## What you will do
Starting with the line containing "Given: Click the blue search magnifier button" and going on through the line containing "Open the Help link", return the lines of the data below exactly, and only those.

## Data listing
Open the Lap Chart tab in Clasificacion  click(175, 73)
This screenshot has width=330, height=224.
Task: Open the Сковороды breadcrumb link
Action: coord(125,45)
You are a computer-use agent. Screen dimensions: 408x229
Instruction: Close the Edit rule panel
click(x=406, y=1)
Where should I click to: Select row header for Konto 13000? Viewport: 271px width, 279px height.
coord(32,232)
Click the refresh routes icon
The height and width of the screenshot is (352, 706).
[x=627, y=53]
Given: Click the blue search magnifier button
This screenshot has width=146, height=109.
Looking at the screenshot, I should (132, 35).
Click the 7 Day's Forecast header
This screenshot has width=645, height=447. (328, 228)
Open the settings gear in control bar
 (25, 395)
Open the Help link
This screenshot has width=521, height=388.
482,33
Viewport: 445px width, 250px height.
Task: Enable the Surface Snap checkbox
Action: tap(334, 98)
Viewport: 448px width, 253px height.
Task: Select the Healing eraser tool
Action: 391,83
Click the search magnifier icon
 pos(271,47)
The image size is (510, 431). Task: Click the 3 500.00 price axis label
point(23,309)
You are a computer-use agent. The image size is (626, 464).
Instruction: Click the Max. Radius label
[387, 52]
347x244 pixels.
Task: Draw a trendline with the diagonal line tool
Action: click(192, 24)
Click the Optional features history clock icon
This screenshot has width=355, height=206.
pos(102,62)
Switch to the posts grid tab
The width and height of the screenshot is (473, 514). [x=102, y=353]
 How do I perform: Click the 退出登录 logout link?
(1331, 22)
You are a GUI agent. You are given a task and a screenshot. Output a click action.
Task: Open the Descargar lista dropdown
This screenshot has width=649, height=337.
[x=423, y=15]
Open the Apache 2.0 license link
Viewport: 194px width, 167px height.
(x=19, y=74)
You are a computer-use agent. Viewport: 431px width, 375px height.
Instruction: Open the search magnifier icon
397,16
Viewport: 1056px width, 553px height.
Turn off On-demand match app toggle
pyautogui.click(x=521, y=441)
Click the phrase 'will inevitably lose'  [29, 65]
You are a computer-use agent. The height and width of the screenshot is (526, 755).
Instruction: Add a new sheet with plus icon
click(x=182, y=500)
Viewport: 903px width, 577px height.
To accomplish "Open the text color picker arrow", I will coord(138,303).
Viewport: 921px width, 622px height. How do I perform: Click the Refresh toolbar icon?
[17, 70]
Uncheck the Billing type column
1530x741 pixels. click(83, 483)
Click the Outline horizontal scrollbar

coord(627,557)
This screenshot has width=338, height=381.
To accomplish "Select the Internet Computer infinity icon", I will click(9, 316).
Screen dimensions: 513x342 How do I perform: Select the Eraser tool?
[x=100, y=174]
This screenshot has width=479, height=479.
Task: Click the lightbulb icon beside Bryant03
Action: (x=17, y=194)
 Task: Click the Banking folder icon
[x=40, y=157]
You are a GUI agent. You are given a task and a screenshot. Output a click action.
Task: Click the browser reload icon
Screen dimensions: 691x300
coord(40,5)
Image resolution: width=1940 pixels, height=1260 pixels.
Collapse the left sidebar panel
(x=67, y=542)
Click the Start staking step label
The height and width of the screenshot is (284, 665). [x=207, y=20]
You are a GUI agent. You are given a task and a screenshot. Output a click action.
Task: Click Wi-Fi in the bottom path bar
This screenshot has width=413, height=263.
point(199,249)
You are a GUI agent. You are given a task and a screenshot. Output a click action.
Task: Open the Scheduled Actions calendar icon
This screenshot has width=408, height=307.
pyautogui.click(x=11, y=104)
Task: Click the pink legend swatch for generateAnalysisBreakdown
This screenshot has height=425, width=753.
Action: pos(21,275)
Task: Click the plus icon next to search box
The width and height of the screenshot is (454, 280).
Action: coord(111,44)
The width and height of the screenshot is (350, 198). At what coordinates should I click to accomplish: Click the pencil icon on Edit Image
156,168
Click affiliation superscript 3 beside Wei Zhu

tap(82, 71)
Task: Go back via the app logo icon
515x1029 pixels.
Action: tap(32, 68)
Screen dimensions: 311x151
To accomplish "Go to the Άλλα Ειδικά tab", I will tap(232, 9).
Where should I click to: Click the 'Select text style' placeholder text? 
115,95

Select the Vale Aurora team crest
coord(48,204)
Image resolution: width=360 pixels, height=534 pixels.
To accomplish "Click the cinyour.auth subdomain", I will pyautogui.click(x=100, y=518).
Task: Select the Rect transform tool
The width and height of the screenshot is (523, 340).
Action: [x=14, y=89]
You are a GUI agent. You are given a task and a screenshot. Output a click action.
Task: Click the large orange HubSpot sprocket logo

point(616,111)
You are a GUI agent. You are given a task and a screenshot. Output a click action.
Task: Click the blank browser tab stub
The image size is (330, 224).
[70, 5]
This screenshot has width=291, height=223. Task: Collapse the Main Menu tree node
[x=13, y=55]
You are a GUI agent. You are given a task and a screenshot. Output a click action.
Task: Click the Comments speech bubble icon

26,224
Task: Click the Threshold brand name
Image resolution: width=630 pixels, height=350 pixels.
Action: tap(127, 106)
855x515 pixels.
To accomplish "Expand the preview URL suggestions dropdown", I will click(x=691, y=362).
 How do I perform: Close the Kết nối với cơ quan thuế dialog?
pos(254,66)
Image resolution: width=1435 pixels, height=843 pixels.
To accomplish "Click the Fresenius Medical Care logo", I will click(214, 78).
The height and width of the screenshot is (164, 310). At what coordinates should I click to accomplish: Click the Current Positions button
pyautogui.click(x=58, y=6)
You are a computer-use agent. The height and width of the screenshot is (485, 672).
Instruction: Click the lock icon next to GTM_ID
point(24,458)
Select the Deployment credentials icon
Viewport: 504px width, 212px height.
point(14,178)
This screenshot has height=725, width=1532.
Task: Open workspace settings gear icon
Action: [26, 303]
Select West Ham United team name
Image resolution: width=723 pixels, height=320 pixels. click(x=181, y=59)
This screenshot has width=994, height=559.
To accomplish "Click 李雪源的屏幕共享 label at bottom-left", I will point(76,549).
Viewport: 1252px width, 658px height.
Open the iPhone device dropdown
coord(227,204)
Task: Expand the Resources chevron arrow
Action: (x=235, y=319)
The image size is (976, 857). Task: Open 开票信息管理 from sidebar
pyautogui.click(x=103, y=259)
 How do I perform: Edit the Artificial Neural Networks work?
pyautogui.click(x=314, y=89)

## Output for this exercise
Given: Click the blue search magnifier button
This screenshot has width=146, height=109.
Looking at the screenshot, I should (132, 35).
Click the 7 Day's Forecast header
This screenshot has width=645, height=447. (328, 228)
Open the settings gear in control bar
 (25, 395)
Open the Help link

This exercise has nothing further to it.